Freight forwarders expressed their displeasure in a petition to the Minister of Finance, Wale Edun, a copy of which was sent to The Guardian yesterday.
In the petition by the Africa Association of Professional Freight Forwarders and Logistics of Nigeria (APFFLON) signed by its National President, Frank Ogunojemite, they lamented that the banking disruption has crippled port operations, delayed cargo clearance processes, and led to cascading financial losses running into billions of naira in demurrage and storage charges.
The group noted that many freight forwarders, importers and the broader trading public have been unable to access and process payments through the First Bank’s platform, leading to missed shipment deadlines, supply chain disruptions, and what it called an “involuntary accumulation” of charges.
The freight forwarders noted that despite repeated complaints lodged at the branch and regional levels, there had been no official communication, redress, or contingency plan offered by the bank to mitigate the damages.
“The continued silence and inaction in the face of this nationwide failure of service is deeply concerning and unacceptable,” the group stated.
APFFLON urged the minister to immediately probe the cause of the prolonged downtime and direct the Central Bank of Nigeria (CBN) to enforce accountability in service uptime, reliability, and responsiveness among designated duty-collecting banks.
The freight forwarders also urged the Minister to engage the Nigeria Customs Service to consider temporary waivers or alternative payment channels to reduce the burden of demurrage on affected importers.
They called for banks to be held financially responsible for the losses businesses have incurred due to the disruption and failure to provide critical services.

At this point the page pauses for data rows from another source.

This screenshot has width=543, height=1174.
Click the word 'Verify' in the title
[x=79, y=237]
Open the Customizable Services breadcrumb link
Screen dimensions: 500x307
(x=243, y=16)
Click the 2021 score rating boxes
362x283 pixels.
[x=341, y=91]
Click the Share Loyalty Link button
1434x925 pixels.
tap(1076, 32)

According to APFFLON, the situation undermines the Federal Government’s ease of doing business agenda and inflicts avoidable hardship on traders struggling to stay afloat in a difficult economy.

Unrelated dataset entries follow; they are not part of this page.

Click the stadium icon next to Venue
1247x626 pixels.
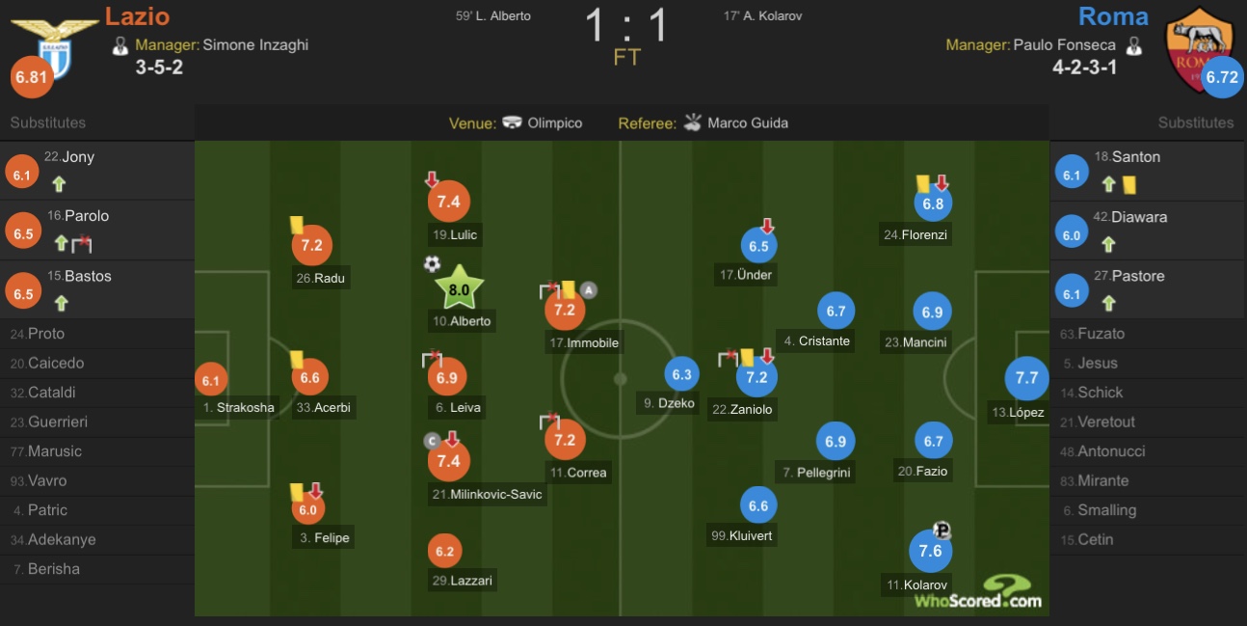pos(513,122)
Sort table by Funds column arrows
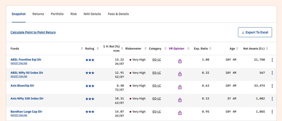The image size is (282, 121). pos(82,49)
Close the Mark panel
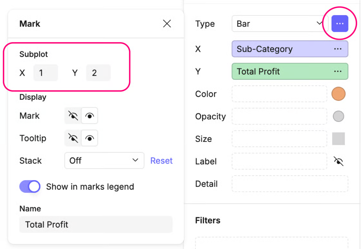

“We urge your swift and decisive intervention in this matter. APFFLON remains committed to supporting government efforts in trade facilitation, but we cannot overlook systemic failures that cripple our industry,” the letter stated.
MEANWHILE, the Nigeria Customs Service (NCS) has commenced the exemption of goods and passenger baggage not exceeding $300 from import duties and taxes, which takes effect September 8, 2025.

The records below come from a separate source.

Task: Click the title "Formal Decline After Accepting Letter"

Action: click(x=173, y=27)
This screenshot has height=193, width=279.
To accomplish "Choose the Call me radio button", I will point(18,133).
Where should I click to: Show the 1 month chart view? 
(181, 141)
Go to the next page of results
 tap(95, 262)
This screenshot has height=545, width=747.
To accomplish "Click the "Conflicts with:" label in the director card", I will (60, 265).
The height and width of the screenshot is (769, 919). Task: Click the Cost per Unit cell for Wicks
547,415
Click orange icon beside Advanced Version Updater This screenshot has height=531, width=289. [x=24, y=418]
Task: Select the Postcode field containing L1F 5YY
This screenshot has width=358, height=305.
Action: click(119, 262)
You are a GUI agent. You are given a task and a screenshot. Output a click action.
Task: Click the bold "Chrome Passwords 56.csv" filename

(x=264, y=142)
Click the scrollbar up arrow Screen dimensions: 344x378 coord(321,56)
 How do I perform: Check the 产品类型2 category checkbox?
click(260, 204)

The exemption follows the new De Minimis threshold value for low-value consignments imported through express shipments or passenger baggage regulations approved by the Nigeria Customs Service Board and established by the national legislation.
The approval was granted at the 63rd regular meeting of the NCSB held on September 2, 2025, chaired by the Minister of Finance and Coordinating Minister of the Economy, Mr Wale Edun.
In a statement yesterday by the National Public Relations Officer of NCS, Assistant Comptroller, Dr Abdullahi Maiwada, noted that the new regulation aligned with the best global practices to simplify clearance processes for low-value consignments, enhance trade facilitation, and provide clarity for e-commerce stakeholders and travellers.